> _WHAT IS NEEDED_:
Update the material below so that every "Instruction:" becomes "Goal:", then return all of it with nothing else changed.

> _STORED RECORDS_:
-- START --

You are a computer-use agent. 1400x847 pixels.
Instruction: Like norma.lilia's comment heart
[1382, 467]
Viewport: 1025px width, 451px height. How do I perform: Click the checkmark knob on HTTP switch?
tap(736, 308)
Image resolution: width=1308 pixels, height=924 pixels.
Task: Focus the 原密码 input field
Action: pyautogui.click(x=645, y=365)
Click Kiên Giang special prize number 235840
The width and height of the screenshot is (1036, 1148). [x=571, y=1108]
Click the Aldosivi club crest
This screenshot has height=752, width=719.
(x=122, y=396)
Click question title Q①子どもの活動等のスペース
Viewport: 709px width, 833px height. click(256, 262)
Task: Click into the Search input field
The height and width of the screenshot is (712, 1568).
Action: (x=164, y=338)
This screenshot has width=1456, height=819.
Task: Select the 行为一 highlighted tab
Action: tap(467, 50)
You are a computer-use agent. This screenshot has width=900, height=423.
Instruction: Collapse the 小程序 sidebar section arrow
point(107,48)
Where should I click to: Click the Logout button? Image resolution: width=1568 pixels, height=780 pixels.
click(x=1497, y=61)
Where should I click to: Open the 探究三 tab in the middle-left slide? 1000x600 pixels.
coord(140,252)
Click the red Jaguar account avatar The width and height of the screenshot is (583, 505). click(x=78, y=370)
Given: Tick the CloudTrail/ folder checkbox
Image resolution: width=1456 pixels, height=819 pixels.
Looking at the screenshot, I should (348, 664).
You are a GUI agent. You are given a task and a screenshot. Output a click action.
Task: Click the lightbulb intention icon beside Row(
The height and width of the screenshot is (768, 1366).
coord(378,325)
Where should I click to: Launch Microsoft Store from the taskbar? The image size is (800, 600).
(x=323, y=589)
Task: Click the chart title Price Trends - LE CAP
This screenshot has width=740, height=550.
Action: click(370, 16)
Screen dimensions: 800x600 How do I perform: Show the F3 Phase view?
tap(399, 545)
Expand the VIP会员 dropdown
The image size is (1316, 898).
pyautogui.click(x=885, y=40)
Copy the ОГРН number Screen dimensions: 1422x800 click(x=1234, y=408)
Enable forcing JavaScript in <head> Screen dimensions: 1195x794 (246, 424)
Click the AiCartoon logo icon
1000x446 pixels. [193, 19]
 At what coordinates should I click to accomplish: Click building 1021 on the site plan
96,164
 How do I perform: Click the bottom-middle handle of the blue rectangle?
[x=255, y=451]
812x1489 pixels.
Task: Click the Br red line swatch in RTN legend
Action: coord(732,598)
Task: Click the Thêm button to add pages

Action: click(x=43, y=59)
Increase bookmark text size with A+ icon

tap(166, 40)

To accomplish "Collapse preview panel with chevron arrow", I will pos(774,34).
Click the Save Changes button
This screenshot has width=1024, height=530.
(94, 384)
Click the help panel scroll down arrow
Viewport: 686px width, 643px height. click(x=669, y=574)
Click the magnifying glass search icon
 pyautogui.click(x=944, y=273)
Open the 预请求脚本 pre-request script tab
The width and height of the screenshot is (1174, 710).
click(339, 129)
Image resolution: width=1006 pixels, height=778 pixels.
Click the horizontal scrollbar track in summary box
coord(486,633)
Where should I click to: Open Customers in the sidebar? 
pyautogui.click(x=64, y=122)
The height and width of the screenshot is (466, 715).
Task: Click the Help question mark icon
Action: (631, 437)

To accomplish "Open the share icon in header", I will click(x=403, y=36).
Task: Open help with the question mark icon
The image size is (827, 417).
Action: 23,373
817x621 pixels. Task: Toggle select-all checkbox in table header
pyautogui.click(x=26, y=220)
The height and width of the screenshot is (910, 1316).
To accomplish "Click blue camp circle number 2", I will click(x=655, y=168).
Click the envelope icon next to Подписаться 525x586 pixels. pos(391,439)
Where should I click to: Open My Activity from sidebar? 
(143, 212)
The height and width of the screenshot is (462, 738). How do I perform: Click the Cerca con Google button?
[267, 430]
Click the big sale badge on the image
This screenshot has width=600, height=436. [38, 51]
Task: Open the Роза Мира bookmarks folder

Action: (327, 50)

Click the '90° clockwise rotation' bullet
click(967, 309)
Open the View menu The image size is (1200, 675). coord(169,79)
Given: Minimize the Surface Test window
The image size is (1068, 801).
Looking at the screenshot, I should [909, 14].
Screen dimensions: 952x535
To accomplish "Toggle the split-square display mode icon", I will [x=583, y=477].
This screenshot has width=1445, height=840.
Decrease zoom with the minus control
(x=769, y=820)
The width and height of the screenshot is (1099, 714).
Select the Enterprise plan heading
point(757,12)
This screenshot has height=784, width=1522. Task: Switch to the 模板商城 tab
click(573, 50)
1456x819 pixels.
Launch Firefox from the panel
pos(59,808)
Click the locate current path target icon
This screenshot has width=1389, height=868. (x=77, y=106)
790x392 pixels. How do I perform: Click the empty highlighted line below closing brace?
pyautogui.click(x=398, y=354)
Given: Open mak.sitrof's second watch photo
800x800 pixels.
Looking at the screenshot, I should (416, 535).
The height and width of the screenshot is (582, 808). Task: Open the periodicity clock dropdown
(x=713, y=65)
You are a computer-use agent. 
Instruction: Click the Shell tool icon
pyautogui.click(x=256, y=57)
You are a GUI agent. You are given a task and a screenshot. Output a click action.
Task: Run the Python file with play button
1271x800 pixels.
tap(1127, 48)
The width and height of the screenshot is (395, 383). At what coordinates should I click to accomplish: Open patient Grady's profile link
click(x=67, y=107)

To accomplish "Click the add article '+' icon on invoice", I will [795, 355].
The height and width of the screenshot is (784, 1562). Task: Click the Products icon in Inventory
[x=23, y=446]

-- END --

> _FULL ANSWER_:
You are a computer-use agent. 1400x847 pixels.
Goal: Like norma.lilia's comment heart
[1382, 467]
Viewport: 1025px width, 451px height. How do I perform: Click the checkmark knob on HTTP switch?
tap(736, 308)
Image resolution: width=1308 pixels, height=924 pixels.
Task: Focus the 原密码 input field
Action: pyautogui.click(x=645, y=365)
Click Kiên Giang special prize number 235840
The width and height of the screenshot is (1036, 1148). [x=571, y=1108]
Click the Aldosivi club crest
This screenshot has height=752, width=719.
(x=122, y=396)
Click question title Q①子どもの活動等のスペース
Viewport: 709px width, 833px height. click(256, 262)
Task: Click into the Search input field
The height and width of the screenshot is (712, 1568).
Action: (x=164, y=338)
This screenshot has width=1456, height=819.
Task: Select the 行为一 highlighted tab
Action: tap(467, 50)
You are a computer-use agent. This screenshot has width=900, height=423.
Goal: Collapse the 小程序 sidebar section arrow
point(107,48)
Where should I click to: Click the Logout button? Image resolution: width=1568 pixels, height=780 pixels.
click(x=1497, y=61)
Where should I click to: Open the 探究三 tab in the middle-left slide? 1000x600 pixels.
coord(140,252)
Click the red Jaguar account avatar The width and height of the screenshot is (583, 505). click(x=78, y=370)
Given: Tick the CloudTrail/ folder checkbox
Image resolution: width=1456 pixels, height=819 pixels.
Looking at the screenshot, I should (348, 664).
You are a GUI agent. You are given a task and a screenshot. Output a click action.
Task: Click the lightbulb intention icon beside Row(
The height and width of the screenshot is (768, 1366).
coord(378,325)
Where should I click to: Launch Microsoft Store from the taskbar? The image size is (800, 600).
(x=323, y=589)
Task: Click the chart title Price Trends - LE CAP
This screenshot has width=740, height=550.
Action: click(370, 16)
Screen dimensions: 800x600 How do I perform: Show the F3 Phase view?
tap(399, 545)
Expand the VIP会员 dropdown
The image size is (1316, 898).
pyautogui.click(x=885, y=40)
Copy the ОГРН number Screen dimensions: 1422x800 click(x=1234, y=408)
Enable forcing JavaScript in <head> Screen dimensions: 1195x794 (246, 424)
Click the AiCartoon logo icon
1000x446 pixels. [193, 19]
 At what coordinates should I click to accomplish: Click building 1021 on the site plan
96,164
 How do I perform: Click the bottom-middle handle of the blue rectangle?
[x=255, y=451]
812x1489 pixels.
Task: Click the Br red line swatch in RTN legend
Action: coord(732,598)
Task: Click the Thêm button to add pages

Action: click(x=43, y=59)
Increase bookmark text size with A+ icon

tap(166, 40)

To accomplish "Collapse preview panel with chevron arrow", I will pos(774,34).
Click the Save Changes button
This screenshot has width=1024, height=530.
(94, 384)
Click the help panel scroll down arrow
Viewport: 686px width, 643px height. click(x=669, y=574)
Click the magnifying glass search icon
 pyautogui.click(x=944, y=273)
Open the 预请求脚本 pre-request script tab
The width and height of the screenshot is (1174, 710).
click(339, 129)
Image resolution: width=1006 pixels, height=778 pixels.
Click the horizontal scrollbar track in summary box
coord(486,633)
Where should I click to: Open Customers in the sidebar? 
pyautogui.click(x=64, y=122)
The height and width of the screenshot is (466, 715).
Task: Click the Help question mark icon
Action: (631, 437)

To accomplish "Open the share icon in header", I will click(x=403, y=36).
Task: Open help with the question mark icon
The image size is (827, 417).
Action: 23,373
817x621 pixels. Task: Toggle select-all checkbox in table header
pyautogui.click(x=26, y=220)
The height and width of the screenshot is (910, 1316).
To accomplish "Click blue camp circle number 2", I will click(x=655, y=168).
Click the envelope icon next to Подписаться 525x586 pixels. pos(391,439)
Where should I click to: Open My Activity from sidebar? 
(143, 212)
The height and width of the screenshot is (462, 738). How do I perform: Click the Cerca con Google button?
[267, 430]
Click the big sale badge on the image
This screenshot has width=600, height=436. [38, 51]
Task: Open the Роза Мира bookmarks folder

Action: (327, 50)

Click the '90° clockwise rotation' bullet
click(967, 309)
Open the View menu The image size is (1200, 675). coord(169,79)
Given: Minimize the Surface Test window
The image size is (1068, 801).
Looking at the screenshot, I should [909, 14].
Screen dimensions: 952x535
To accomplish "Toggle the split-square display mode icon", I will [x=583, y=477].
This screenshot has width=1445, height=840.
Decrease zoom with the minus control
(x=769, y=820)
The width and height of the screenshot is (1099, 714).
Select the Enterprise plan heading
point(757,12)
This screenshot has height=784, width=1522. Task: Switch to the 模板商城 tab
click(573, 50)
1456x819 pixels.
Launch Firefox from the panel
pos(59,808)
Click the locate current path target icon
This screenshot has width=1389, height=868. (x=77, y=106)
790x392 pixels. How do I perform: Click the empty highlighted line below closing brace?
pyautogui.click(x=398, y=354)
Given: Open mak.sitrof's second watch photo
800x800 pixels.
Looking at the screenshot, I should (416, 535).
The height and width of the screenshot is (582, 808). Task: Open the periodicity clock dropdown
(x=713, y=65)
You are a computer-use agent. 
Goal: Click the Shell tool icon
pyautogui.click(x=256, y=57)
You are a GUI agent. You are given a task and a screenshot. Output a click action.
Task: Run the Python file with play button
1271x800 pixels.
tap(1127, 48)
The width and height of the screenshot is (395, 383). At what coordinates should I click to accomplish: Open patient Grady's profile link
click(x=67, y=107)

To accomplish "Click the add article '+' icon on invoice", I will [795, 355].
The height and width of the screenshot is (784, 1562). Task: Click the Products icon in Inventory
[x=23, y=446]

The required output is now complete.